La población mexicana tomó las calles en una gran fiesta de celebración por los triunfos de la Selección Mexicana de Futbol contra Sudáfrica, Corea del Sur, Chequia y Ecuador; pero también hubo un consumo excesivo de alcohol que derivó en riñas, golpes, estampidas y muertes. No hay duda de que, en esta algarabía, un factor clave fue la ingesta de bebidas alcohólicas. Las imágenes de peleas, destrozos y enfrentamientos en el Ángel de la Independencia, en la CDMX, en Monterrey, en Guadalajara y otras ciudades, durante las celebraciones, no son hechos aislados ni simples excesos de aficionados.
Para organizaciones de la sociedad civil y especialistas en salud pública, estos episodios evidencian un problema más profundo: la ausencia de una política integral sobre alcohol en México y la “normalización” de su consumo en eventos deportivos. Ejemplo de esto último fue la invitación de Samuel García, gobernador de Nuevo León, a la población para que disfrutara del Mundial en el FIFA Fan Fest de Monterrey, con cervezas regaladas por Grupo Modelo.
La falta de una política nacional y fiscal sobre el alcohol en el país es un problema que se ha venido arrastrando en los últimos 16 años, situación que le tocaría al gobierno federal y al Congreso de la Unión resolver. Y eso, pese a que la presidenta Claudia Sheinbaum se ha reunido dos veces con los representantes de la industria cervecera y de bebidas alcohólicas en Palacio Nacional, donde anunciaron inversiones millonarias y prometieron la promoción y difusión de campañas nacionales de consumo responsable de cara al Mundial de Futbol.

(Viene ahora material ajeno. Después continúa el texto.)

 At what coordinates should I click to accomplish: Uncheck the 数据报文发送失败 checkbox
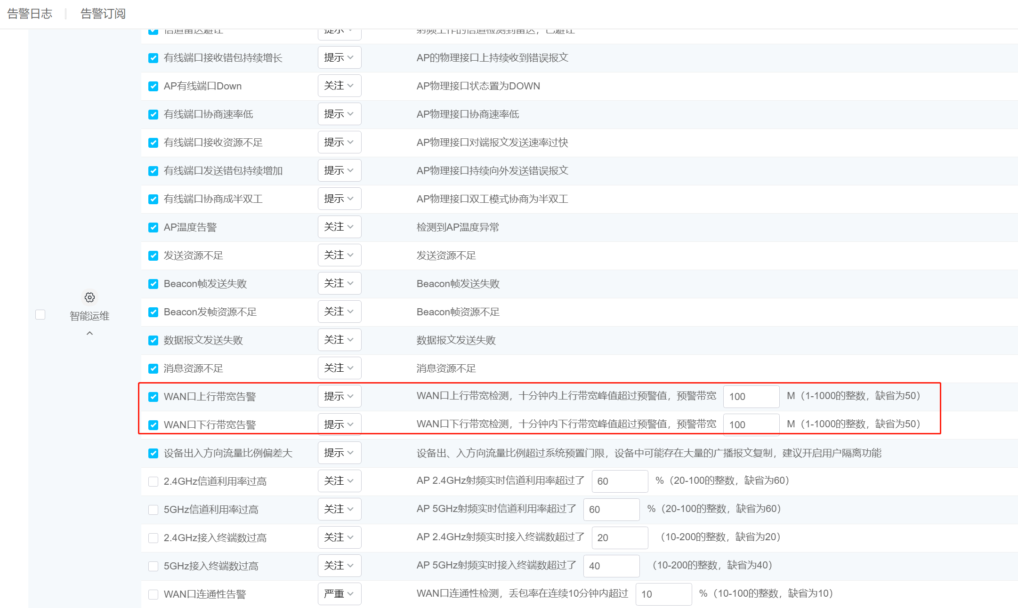153,340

Campañas que, hasta el momento, son escasas en los medios de comunicación. Para Yahaira Ochoa, de la organización Salud Justa Mx, aumentar los impuestos, regular la disponibilidad y restringir la comercialización de alcohol son políticas públicas urgentes que la presente administración federal debería atender. El marcador final en salud durante este Mundial en la CDMX fue de cinco personas fallecidas.
Sin contar que se atendieron fracturas, traumatismos e intoxicaciones, escenarios que se replicaron a nivel nacional.
Es un hecho, y las estadísticas de salud lo revelan, que más de 50% de los adultos en México consumen alcohol y les gusta la cerveza, seguido del tequila y otros destilados. El problema, advierten expertos en salud pública, es que se bebe en exceso.
El alcohol afecta el sistema nervioso desde el primer trago. Al llegar al cerebro disminuye la actividad de la corteza prefrontal —el área que regula la conducta— y, cuando ese freno está inhibido, las personas pierden el control de impulsos, lo que puede derivar en violencia, subraya Norberto Hernández, investigador de El Poder del Consumidor.
Por eso, advierte Alonso Robledo, vocero de la Red de Acción sobre Alcohol (RASA), medidas como una “ley seca” temporal no resuelven el problema de fondo. Y coincido con este activista: mientras el alcohol siga siendo barato, fácilmente accesible y promovido de manera masiva, sin regulación alguna, las consecuencias seguirán repitiéndose.
Las muertes y los hechos de violencia ocurridos durante los festejos del Mundial son tragedias que pudieron ser previsibles y, sobre todo, prevenibles por parte de las autoridades de salud y policiacas, que no reaccionaron a tiempo.
ABATELENGUAS
Si bien la participación de la Selección Mexicana ya terminó en este Mundial, el Comité de Atención Prehospitalaria de las Urgencias Médicas, que creó el gobierno federal para esta justa deportiva, sigue activo y vigilante para descartar brotes de enfermedades o padecimientos respiratorios y gástricos, entre otros. Y sus actividades terminarán hasta un mes después de concluidos estos festejos mundialistas.
BAJO EL MICROSCOPIO
La falta de internet es un problema muy recurrente en los hospitales del IMSS, que no sólo padecen médicos, residentes y estudiantes en formación, sino también los pacientes y sus familiares. Valdría la pena que Zoé Robledo, director del instituto, dotara a todas las áreas de los hospitales de una red de wifi que funcione, principalmente para la comunidad médica. Hoy en día, el uso de internet es vital para mejorar la atención.